Le statut du personnel n’existe pratiquement plus dans les CCI, la majorité des contrats sont des CDD ou CDI de droit privé avec tout ce que cela comporte de fragilité pour les salarié·es dans le lien de subordination qu’ils et elles ont avec leur employeur.

Conclusion : une fusion risquée et contre-productive 

La fusion des CCI et CMA, sous couvert de rationalisation, porte en réalité un risque majeur de désorganisation, de perte d’efficacité et d’effacement de la représentation économique de proximité.

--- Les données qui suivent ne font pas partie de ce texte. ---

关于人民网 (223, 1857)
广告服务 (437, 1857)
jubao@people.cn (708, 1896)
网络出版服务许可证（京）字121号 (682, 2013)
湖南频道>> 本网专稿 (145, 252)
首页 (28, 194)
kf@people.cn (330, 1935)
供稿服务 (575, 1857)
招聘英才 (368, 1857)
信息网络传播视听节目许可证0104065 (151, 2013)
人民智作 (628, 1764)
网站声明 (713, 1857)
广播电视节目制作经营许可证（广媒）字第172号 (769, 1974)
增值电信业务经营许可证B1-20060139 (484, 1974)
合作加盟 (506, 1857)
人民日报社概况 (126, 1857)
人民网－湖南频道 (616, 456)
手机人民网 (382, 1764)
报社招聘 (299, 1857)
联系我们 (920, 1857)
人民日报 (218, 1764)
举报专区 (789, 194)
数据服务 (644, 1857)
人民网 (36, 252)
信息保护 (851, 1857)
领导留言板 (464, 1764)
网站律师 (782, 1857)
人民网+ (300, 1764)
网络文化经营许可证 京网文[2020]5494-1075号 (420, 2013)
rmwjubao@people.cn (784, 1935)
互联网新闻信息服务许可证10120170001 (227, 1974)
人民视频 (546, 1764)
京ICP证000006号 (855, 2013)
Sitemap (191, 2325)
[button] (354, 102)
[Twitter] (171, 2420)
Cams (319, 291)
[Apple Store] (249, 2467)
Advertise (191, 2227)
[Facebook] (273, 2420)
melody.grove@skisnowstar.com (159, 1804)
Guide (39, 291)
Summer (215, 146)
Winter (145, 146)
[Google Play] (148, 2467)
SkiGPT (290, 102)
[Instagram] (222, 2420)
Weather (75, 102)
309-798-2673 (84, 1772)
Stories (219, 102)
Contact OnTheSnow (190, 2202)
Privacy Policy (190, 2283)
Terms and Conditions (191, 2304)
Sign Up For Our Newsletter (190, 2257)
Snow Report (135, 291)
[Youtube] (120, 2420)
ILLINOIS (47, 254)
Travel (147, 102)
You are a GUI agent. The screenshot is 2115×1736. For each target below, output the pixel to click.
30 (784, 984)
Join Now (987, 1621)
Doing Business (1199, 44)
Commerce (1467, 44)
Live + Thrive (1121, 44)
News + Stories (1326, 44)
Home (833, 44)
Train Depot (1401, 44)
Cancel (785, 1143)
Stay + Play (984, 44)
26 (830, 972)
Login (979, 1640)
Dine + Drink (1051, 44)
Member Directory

Elle répond à une logique essentiellement budgétaire, sans tenir compte de la réalité du terrain ni des besoins des entreprises. 

Une fusion généralisée serait une erreur stratégique aux conséquences durables. 

Les salarié·es des CCI et des CMA seraient les premières victimes d’un tel projet.

A l’heure où nous écrivons, nous n’avons aucune information précise sur la copie qui a été remise – ou non – par les têtes de réseau à la Ministre démissionnaire.

Compte tenu de la nomination du très droitier Sébastien Le Cornu à Matignon et quel que soit le nom de celle ou celui qui reprendra le maroquin du commerce et de l’artisanat, le sujet va revenir très vite sur le bureau du président Fourny.

C’est pourquoi nous invitons tous les collègues à se mobiliser lors des grèves annoncées afin de montrer leur détermination à sauver leurs emplois.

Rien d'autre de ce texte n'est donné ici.